Cuban baseball is a strange thing these days. It’s minor-league level, but there are a few amazing players mixed in, like Jose Abreu and Yasiel Puig, who are capable of thriving in the MLB. It’s generally thought of as rundown, impoverished and hopelessly mired in the past–like Cuba itself during the age of Mighty Castro at Bat–but advanced analytics have found an unlikely home in the island nation. The opening of “Béisbol Prospectus,” a new SI piece by Eric Nusbaum:
“IT’S SATURDAY NIGHT in Havana’s historic Estadio Latinoamericano. Bottom of the 12th inning of the second game of a doubleheader. The hometown Industriales and Holguín are fighting for the fourth and final playoff spot in Cuba’s Serie Nacional.

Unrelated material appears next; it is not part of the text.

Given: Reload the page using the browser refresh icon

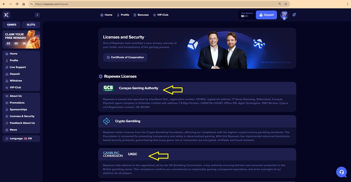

Everyone still in the park—fan, player, coach, food vendor—is worn down to raw nerve. This game has seen a pivotal interference call, a runner thrown out at home and another doubled off second after tagging up early. Down 5–3 in the bottom of the eighth, the Industriales took a 6–5 lead, which they blew in the ninth.

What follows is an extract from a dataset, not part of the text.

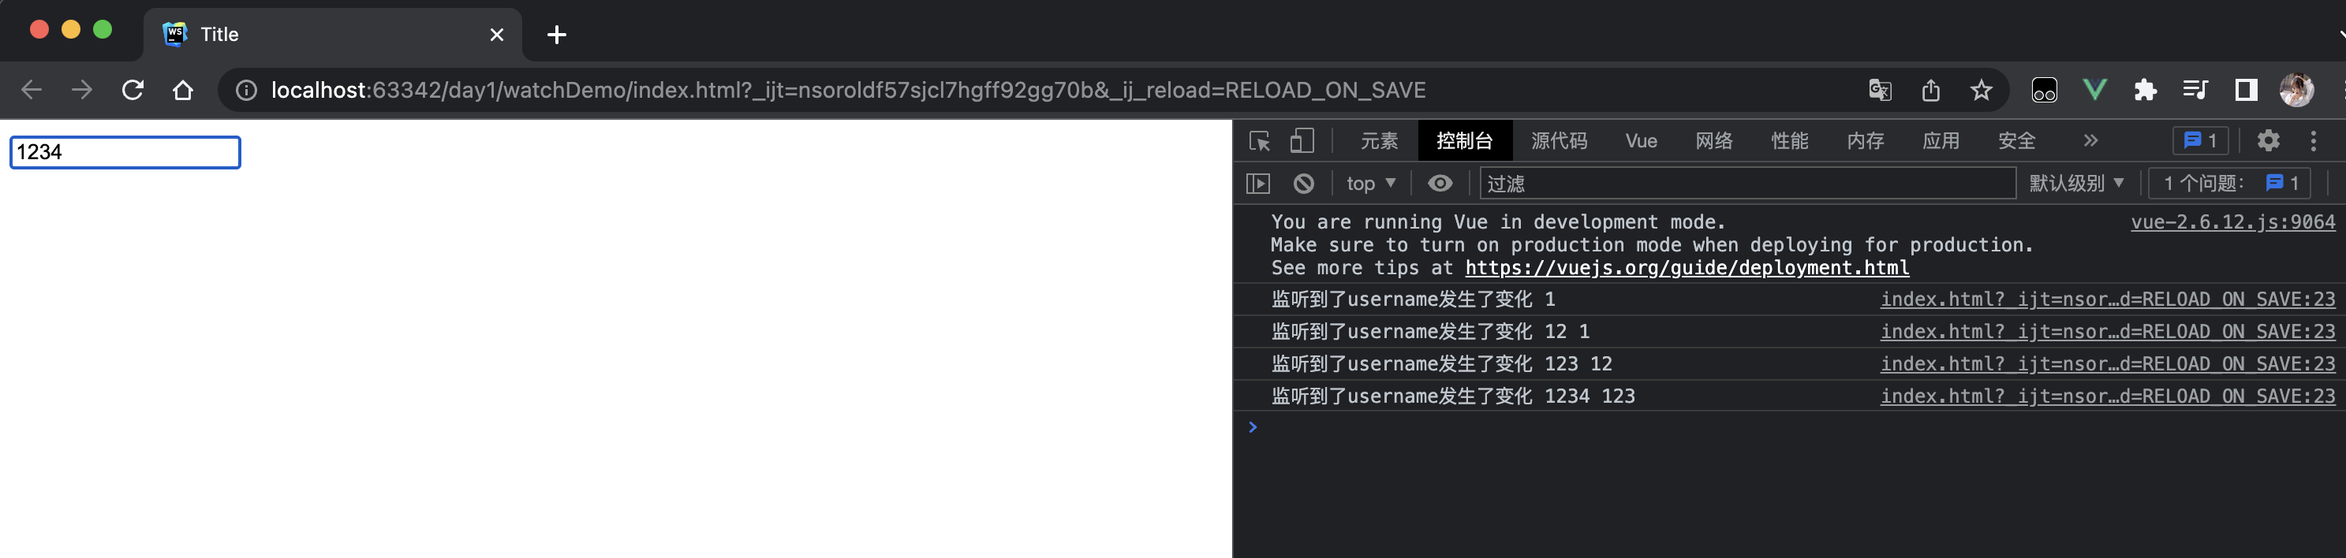Open DevTools settings gear

2268,141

Alejandro Aldama, 25, clings to a few rolled-up sheets of computer paper like they are a map to hidden treasure. He paces in the underground section of stands behind home plate. Watching the game from here, sunk below the infield grass, is like watching from a foxhole.
Aldama is cofounder and vice president of the Independent Group for Baseball Investigation (GIIB), Cuba’s first official sabermetric organization. The treasure map in his hand actually contains rosters and advanced stats. This year the GIIB is working with Industriales manager Lázaro Vargas, providing advanced statistical analysis, a first in Cuba for any team.
Four glaring light towers lean forward over the empty outfield bleachers and shine on Industriales outfielder Stayler Hernandez, who walks to the plate flirting with a .200 average. The fans above him whistle and blow noisemakers. Aldama wipes sweat from his brow. Vargas sits comfortably in the dugout as Hernandez settles into the lefthanded batter’s box.
SABERMETRICS—THE ADVANCED, computerized and occasionally counterintuitive analysis of baseball statistics—is beginning to take hold in Cuba.”